Two laws that were added to the books in this decade designed to protect the rights of hunters and anglers have done more to damage our rights than at any time since Iberville set foot on our silty soil.

The first was passed by the Legislature in 2003. This well-intentioned disaster of a bill removed the burden from landowners to post their property to indicate to the general public that it was off-limits. Indeed, the bill was designed to prevent poachers and trespassers from ripping down posted signs, hunting on obviously private land and then using the fact that there were no posted signs as a defense in court.

But a very tragic side-effect of the law has been the forfeiture of access rights for anglers in the swamps and marshes of the Bayou State. Now, any time an angler motors his boat in a marsh canal or trolls into a redfish pond, he is guilty of trespassing.

In the past, only ponds and canals that were posted were off-limits to anglers, but now, every pond and canal that's not on a wildlife management area is because there's no onus on the owner to post his desire for the public to keep out.

You know that canal you've been using to get to your favorite honeyhole all these years? You may find a sheriff's deputy waiting in it tomorrow to give you and all the other "outlaws" a ticket.

The second problematic law was actually a constitutional amendment approved by 81 percent of Louisiana voters in 2004. It guaranteed the rights of Louisiana citizens to hunt, fish and trap forever.

But prior to its approval, those who came up with the language of the amendment caved to pressure from private landowners that the amendment might be used as a defense by those caught trespassing. So they added the following line: "Nothing contained herein shall be construed to authorize the use of private property to hunt, fish or trap without the consent of the owner of the property."

That's the exact line used by the Fifth Circuit Court of Appeals in a ruling last month that completely obliterates the rights of anglers in our state.

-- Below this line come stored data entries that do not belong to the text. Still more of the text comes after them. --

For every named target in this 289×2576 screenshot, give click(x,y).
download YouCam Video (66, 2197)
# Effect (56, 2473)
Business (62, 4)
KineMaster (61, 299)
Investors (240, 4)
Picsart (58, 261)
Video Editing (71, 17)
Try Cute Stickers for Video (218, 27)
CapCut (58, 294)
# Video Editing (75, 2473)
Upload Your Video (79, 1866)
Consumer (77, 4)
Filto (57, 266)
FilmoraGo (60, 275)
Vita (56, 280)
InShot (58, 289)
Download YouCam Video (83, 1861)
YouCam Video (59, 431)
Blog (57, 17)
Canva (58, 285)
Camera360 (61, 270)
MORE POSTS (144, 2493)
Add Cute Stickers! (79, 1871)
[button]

The ruling, written by Circuit Judge Carolyn Dineen King, states that only boaters, not anglers, have access rights to waters outside of the lowest points of the state's rivers.

Anyone who's ever spent any time on a river knows it ebbs and flows according to seasonal rainfall and snow melts up north. Well now, those rivers are accessible to anglers only if they stay between the low-water marks, even if the river is at its seasonal high point.

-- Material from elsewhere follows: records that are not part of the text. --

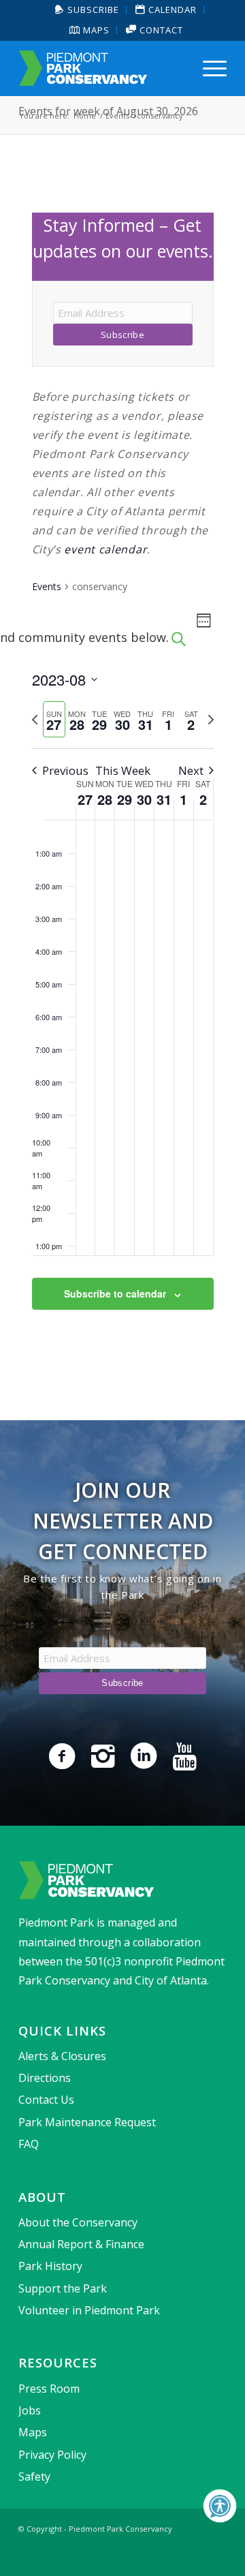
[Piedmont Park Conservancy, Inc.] (101, 68)
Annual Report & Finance (81, 2244)
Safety (34, 2476)
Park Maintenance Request (87, 2122)
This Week (122, 770)
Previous (65, 770)
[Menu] (208, 68)
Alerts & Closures (62, 2056)
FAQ (28, 2143)
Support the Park (62, 2288)
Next (190, 770)
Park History (50, 2265)
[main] (122, 777)
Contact (160, 30)
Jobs (29, 2410)
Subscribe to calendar (115, 1293)
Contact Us (46, 2099)
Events (46, 586)
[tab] (54, 719)
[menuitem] (87, 10)
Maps (95, 30)
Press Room (49, 2388)
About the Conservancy (77, 2222)
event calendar (105, 549)
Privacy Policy (52, 2454)
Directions (44, 2077)
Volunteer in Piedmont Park (89, 2310)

Want to catch spawning bass this spring? Well, tough luck.

The asinine nature of the ruling can be seen most readily in the fact that King and the two judges who agreed with her opinion decided that the restriction applied only to anglers, not boaters. Areas of the rivers up to the high-water marks are accessible by boaters, but not anglers.

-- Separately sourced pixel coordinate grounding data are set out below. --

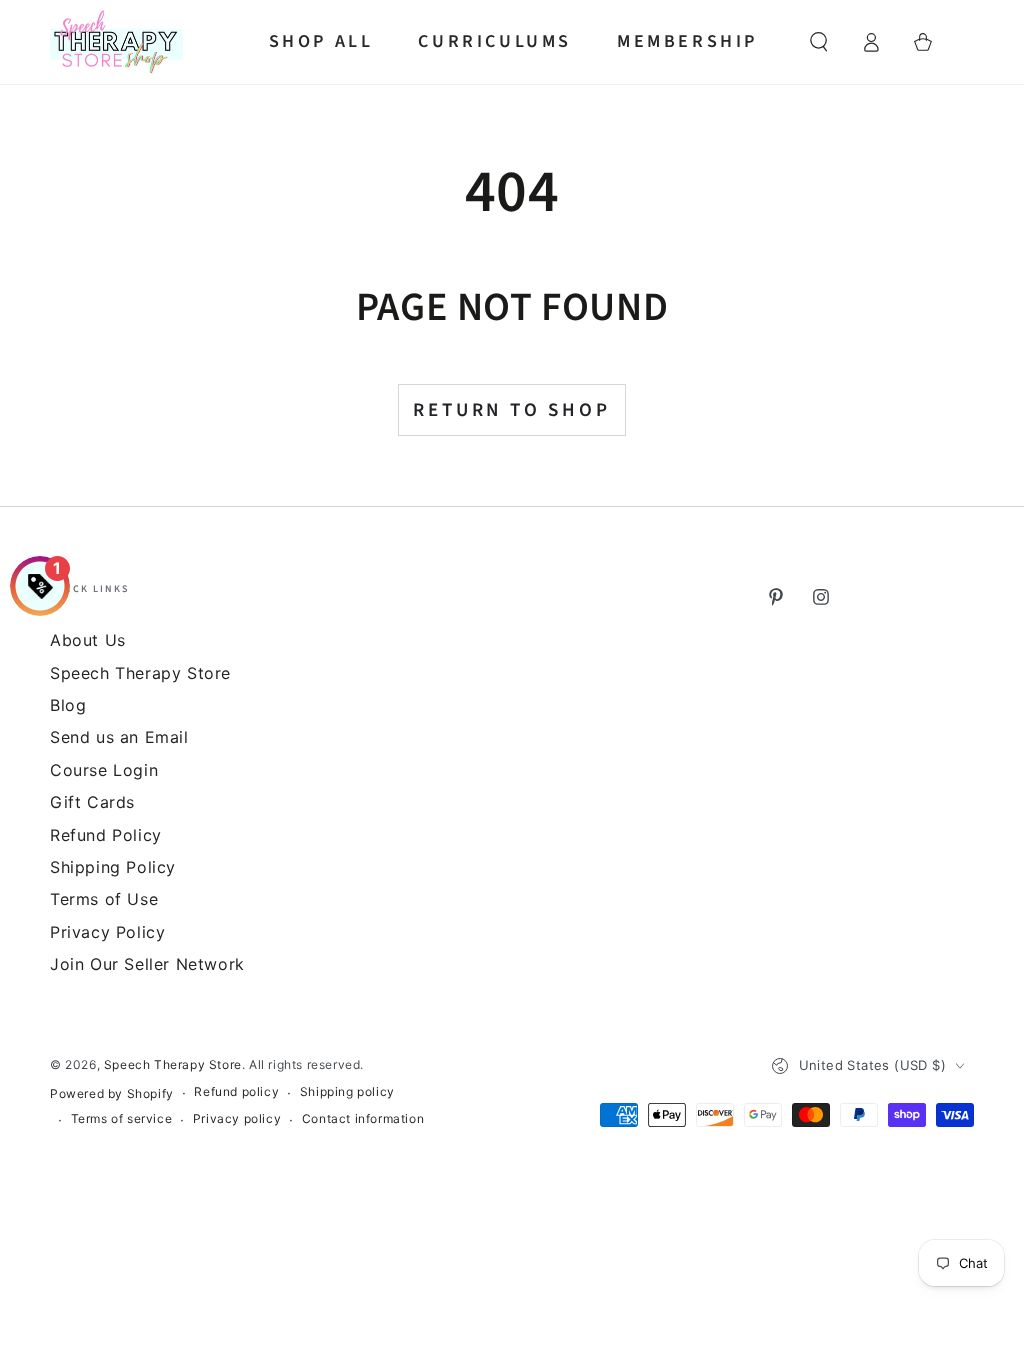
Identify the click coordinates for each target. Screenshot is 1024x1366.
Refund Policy (106, 835)
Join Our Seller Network (147, 964)
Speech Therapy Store (173, 1064)
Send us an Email (119, 737)
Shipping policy (347, 1091)
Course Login (104, 770)
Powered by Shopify (112, 1093)
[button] (819, 42)
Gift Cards (92, 802)
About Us (88, 640)
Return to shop (511, 410)
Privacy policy (237, 1118)
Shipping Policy (113, 867)
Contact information (363, 1118)
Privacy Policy (107, 932)
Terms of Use (104, 899)
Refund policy (236, 1091)
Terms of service (122, 1118)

King said the constitutional amendment changed the constitution to allow landowners to say who could hunt, fish or trap on their property.

"(T)he Louisiana Constitution, far from creating a private right to fish on the (p)roperty, explicitly reserves to private property owners the right to refuse consent to fishermen's entry on their land," she wrote.

King would have a hard time finding anyone who disagreed with the rights of a landowner to say who could or couldn't enter his property to do anything; the dispute isn't in regards to that. The dispute is about who owns the flowing waters of the state.

King's use of the word "land" in her decision shows she doesn't understand that.

So let me get this straight: A drop of water that falls in Minnesota, flows through Iowa, Missouri and Arkansas belongs to the American public, but as soon as that drop of water crosses into Louisiana, it is owned by a private citizen until it is spewed by the mouth of the river into the Gulf?